The 2015 Australia-Indonesia Dialogue opened yesterday (Wed) with the Indonesian ambassador to Australia looking ahead to “a more stable, secure and prosperous region”.
“Our two countries depend on each other in so many ways,” he said. “This regional construct has served Australia and Indonesia well for 40 years.”
Mr Kesoema surveyed the Asia Pacific landscape in terms of economic growth, regional politics and a changing international order.
He highlighted the region’s stability and key factors contributing to this, while also discussing the importance of keeping both borders open so knowledge and innovation could be shared to the benefit of both nations.
“We must work hand in hand to tackle issues in the region and avoid kneejerk nationalistic reactions that slow economic growth and damage international relations.”
The two-day Dialogue was opened by Professor Russell Trood, Director of the Griffith Asia Institute, who encouraged delegates to look positively to the future.
“We can’t ignore the events of the last few months nor should we be dwelling on them,” Professor Trood said, referring to the aftermath of the executions of the Bali Nine leaders in April.
“The sessions during the next two days allow for reflection on the past but they are also shaped to build strong relationships going forward.”
Professor Trood targeted “clear policy ideas” to come from the Dialogue which could be presented to both governments. He also looked forward to laying the foundations for stronger research collaborations between the two academic institutions.
Former Australian ambassador to Indonesia, John McCarthy AO, also addressed delegates which included representatives from the Department of Foreign Affairs and Trade.
“This is the sort of activity this relationship badly needs, activity that looks at the issues and which builds ballast in the relationship. We need a whole series of activities across the board in the communities of both countries.”
“All of the countries in our primary foreign policy focus have very different historical and governmental bases, and our relationship with Indonesia represents this in the most salient way.
“It comes down to how we, as a society, educate ourselves about our external environment.”
He referred to the results of the 2015 Lowy Institute Poll which surveyed Australian attitudes to a range of foreign policy issues, including the relationship with Indonesia. Australians’ feelings towards Indonesia fell to their lowest point in eight years.

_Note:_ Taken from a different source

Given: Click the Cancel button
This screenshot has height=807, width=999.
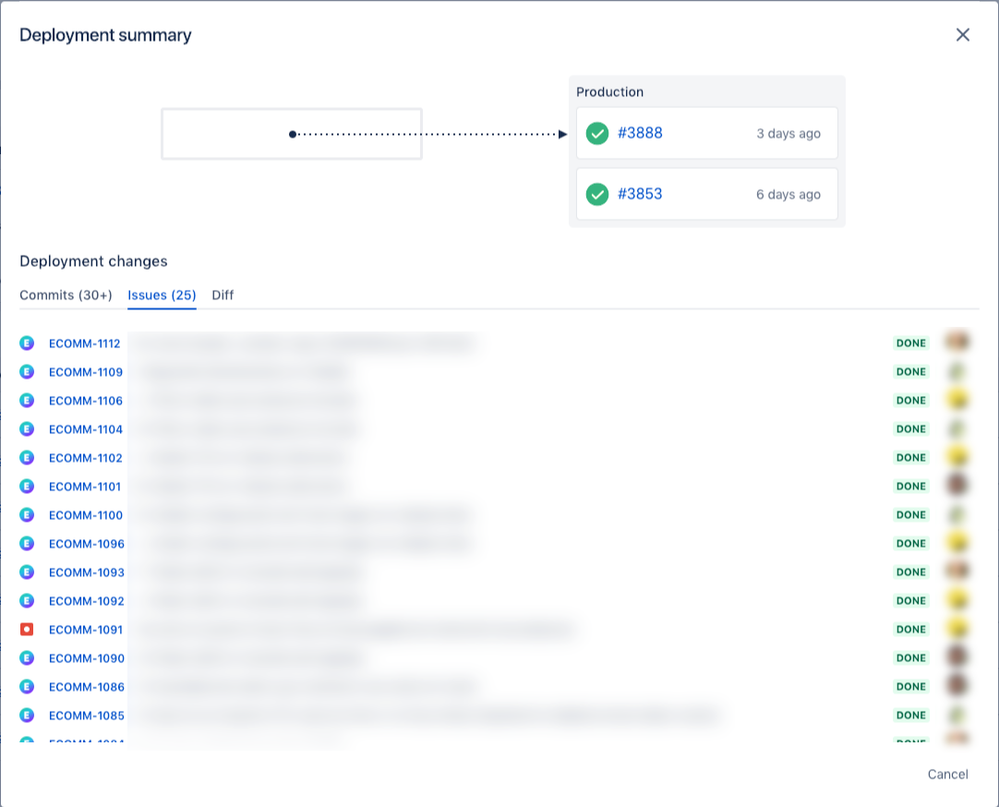Looking at the screenshot, I should [947, 774].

“This shows the amount of ignorance that exists in Australia about our external environment. It is something we need to address as a country to make us more Asia-conscious and then project it into the region. That is why this sort of activity is so crucial for our two countries.”
The Griffith Asian Century Futures Initiative is the University’s strategic commitment to enhance engagement with Asia and the near Pacific. The Griffith Asia Institute has been successfully leading the Asia agenda through the series of high profile Dialogue events in partnerships with government, universities, industry, and leading international think tanks.